I have a hope that the future will be better. Not so much my life (although that will improve in bits and pieces, but it could also get worse. Who knows) but the world in general. I don’t know if I will live long enough for humanity to gain meaningful control over the brain and its wiring, but I’d like to live to see that. Our brains are wired to torture us mercilessly and I’d like to be alive when we know enough to shut that off.
There is a saying about war ‘war is long periods of pure boredom interspersed with moments of sheer terror’. In a more subtle and less intense way that is what life is much of the time. Long periods of routine punctuated by random traumas to you and people you care about.
There’s more here than you could shake a spear at.
What keeps me going? The belief that the parts of my life that aren’t so hot are going to get better and an appreciation for the parts of my life that give me a charge. An underlying feeling that life is worth living.
I’ve been diabetic for over 20 years, never thought of losing my foot or anything else, just followed the Dr.'s advice. Not living will happen someday but I haven’t seen nearly enough yet, done nearly enough, or even read nearly enough.
Call it motivation if you will but any alternative save dying is enough for me.
I say that out of a vague memory of a Sissy Spacek movie (on TV) [Googled - it was** 'night, Mother**]. Her character was planning her suicide the whole movie and her mother was trying to argue her out of it. At one point her character said something about there being nothing worth living for, and that it didn’t even need to be something big. If she really liked and looked forward to tapioca pudding, that would have been enough.
Well, I have a tendency to enjoy little things. Tapioca pudding needs a dollop of whipped cream to be worth living for, but that’s easy to arrange.
For me, it’s my endless curiousity. There’s always one more thing I need to look up, or one more book I need to read, movie I need to watch, or music I need to hear. When I stop being curious, it’s time to throw in the towel.
I like the sensation of existence. I like breathing in sea air, I like dewy grass tickling my bare feet, I like the feeling of cold water running down my throat.
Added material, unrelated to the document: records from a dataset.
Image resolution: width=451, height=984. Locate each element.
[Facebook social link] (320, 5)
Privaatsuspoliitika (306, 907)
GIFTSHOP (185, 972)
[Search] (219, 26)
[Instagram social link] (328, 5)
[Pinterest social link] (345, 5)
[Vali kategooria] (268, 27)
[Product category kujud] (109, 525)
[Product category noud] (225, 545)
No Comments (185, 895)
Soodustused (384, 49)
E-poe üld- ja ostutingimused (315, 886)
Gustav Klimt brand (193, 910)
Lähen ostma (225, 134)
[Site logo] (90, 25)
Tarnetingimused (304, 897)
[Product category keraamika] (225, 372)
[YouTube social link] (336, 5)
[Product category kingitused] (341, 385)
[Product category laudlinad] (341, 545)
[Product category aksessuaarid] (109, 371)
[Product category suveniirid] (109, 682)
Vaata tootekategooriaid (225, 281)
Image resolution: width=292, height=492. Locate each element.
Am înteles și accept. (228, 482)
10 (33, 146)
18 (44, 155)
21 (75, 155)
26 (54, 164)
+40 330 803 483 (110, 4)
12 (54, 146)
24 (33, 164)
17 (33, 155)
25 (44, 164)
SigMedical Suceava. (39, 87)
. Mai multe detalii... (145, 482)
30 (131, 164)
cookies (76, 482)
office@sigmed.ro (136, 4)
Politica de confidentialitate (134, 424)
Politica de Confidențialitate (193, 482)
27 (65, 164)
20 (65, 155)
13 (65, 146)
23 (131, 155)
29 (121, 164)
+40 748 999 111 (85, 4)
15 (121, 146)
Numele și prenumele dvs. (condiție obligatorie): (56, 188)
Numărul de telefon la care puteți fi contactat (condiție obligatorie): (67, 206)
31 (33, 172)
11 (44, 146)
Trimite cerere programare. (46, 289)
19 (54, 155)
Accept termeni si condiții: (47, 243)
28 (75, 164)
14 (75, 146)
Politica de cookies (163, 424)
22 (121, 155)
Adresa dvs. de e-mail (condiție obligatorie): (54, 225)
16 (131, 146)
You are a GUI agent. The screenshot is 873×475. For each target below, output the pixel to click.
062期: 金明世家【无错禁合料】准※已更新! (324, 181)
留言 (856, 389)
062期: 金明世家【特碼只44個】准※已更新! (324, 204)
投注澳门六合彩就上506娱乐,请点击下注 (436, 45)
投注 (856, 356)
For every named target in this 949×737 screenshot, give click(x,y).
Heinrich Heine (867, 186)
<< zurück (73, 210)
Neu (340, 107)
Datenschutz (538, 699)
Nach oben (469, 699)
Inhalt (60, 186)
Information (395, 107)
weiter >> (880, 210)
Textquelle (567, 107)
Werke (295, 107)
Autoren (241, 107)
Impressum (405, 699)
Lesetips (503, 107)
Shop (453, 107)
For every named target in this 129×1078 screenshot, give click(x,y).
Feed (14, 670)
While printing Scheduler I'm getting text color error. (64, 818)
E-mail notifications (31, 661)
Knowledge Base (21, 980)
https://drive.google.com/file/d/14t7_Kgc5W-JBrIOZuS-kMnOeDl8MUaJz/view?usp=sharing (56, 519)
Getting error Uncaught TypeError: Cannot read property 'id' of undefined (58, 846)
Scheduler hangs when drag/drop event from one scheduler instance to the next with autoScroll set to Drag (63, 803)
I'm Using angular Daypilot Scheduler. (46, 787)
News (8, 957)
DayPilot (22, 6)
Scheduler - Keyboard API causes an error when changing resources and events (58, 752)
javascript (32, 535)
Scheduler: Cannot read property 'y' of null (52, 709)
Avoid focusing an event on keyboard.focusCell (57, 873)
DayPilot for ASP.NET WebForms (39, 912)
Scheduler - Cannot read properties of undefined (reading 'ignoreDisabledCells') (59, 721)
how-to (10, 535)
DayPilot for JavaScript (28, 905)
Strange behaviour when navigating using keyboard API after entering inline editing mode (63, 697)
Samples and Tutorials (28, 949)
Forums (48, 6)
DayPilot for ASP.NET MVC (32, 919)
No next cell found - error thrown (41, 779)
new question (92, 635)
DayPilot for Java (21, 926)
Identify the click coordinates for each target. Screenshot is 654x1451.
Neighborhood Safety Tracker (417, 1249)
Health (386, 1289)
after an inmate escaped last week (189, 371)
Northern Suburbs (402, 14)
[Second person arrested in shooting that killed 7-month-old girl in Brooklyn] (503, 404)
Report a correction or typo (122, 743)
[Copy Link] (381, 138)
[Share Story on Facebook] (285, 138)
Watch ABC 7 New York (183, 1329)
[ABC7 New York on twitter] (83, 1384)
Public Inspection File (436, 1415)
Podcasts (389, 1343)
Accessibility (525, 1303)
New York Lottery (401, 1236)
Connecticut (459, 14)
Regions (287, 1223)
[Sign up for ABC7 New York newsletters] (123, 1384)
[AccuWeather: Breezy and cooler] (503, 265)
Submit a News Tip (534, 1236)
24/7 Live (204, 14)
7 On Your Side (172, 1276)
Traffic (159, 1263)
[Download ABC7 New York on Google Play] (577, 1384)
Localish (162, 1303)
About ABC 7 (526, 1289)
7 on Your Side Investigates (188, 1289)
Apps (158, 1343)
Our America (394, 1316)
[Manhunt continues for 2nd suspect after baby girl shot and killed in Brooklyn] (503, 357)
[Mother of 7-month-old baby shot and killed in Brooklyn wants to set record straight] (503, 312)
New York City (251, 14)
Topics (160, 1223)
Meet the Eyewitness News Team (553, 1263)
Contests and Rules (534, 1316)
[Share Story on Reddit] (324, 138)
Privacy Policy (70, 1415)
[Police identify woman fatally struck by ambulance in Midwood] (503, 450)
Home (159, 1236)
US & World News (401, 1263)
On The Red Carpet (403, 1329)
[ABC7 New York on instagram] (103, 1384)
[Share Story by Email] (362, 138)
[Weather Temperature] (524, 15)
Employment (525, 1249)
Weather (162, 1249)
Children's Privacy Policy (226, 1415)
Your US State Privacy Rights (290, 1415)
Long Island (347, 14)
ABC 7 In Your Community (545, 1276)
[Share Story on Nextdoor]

I like music and books and darkness and sunlight and food and writing and that chirping sound my cat makes when I pet her. And I like being me. The sense that no matter what happens, I will always have the same consciousness, the same thoughts, the same existence.
I don’t think there’s an afterlife. I mean, I can’t be sure, but I doubt it. So all we have is infinite nothingness on either side, stretching out and out and out, and in the middle of it all this minute little speck of consciousness that we’re experiencing right now. I want to get as much out of the ride as possible.
I’ve never seen a volcano up close, or been to Australia, or played the bagpipes, or gone to a World Series game, or woken up to hear on the news that SETI found an intelligent signal, or that somebody has gone ahead and bred that dino-chicken thing, or seen a live kabuki show, or…
I guess I’m with Skald. I’m in constant pain. I wish that I didn’t live in a state of pain, but I choose to do so because I choose to be with my family. I choose to remain with my husband. I choose to raise my children.
In-between all the crap I manage to pack in loads of fun. Bikes, amusement parks, shooting, fishing and generally acting as immature as possible. When I can’t do any of that anymore, all I need to do is skip my nitro a couple times when the elephant visits and its off to the Happy Hunting grounds. All in all, not a bad deal in total.
Currently, it’s mostly the kids. They need me. I can’t imagine breaking their little hearts by abandoning them.
But even when I didn’t have them, I’ve always had this (incredibly annoying) spark of hope that makes me wonder if life might, somehow, someday, rise above the pain and anguish of living it, above the dreadful mundanity of the everyday slog, to something just a little better. Maybe even with moments of contentment. Milliseconds of joy. Or the feeling of the sheer awesomeness of the universe.
When I get seriously depressed, that spark is a major pain in the ass. 99.9% of me just wants to be done with it all. But this stupid, meddling 0.1% keeps popping up and interfering.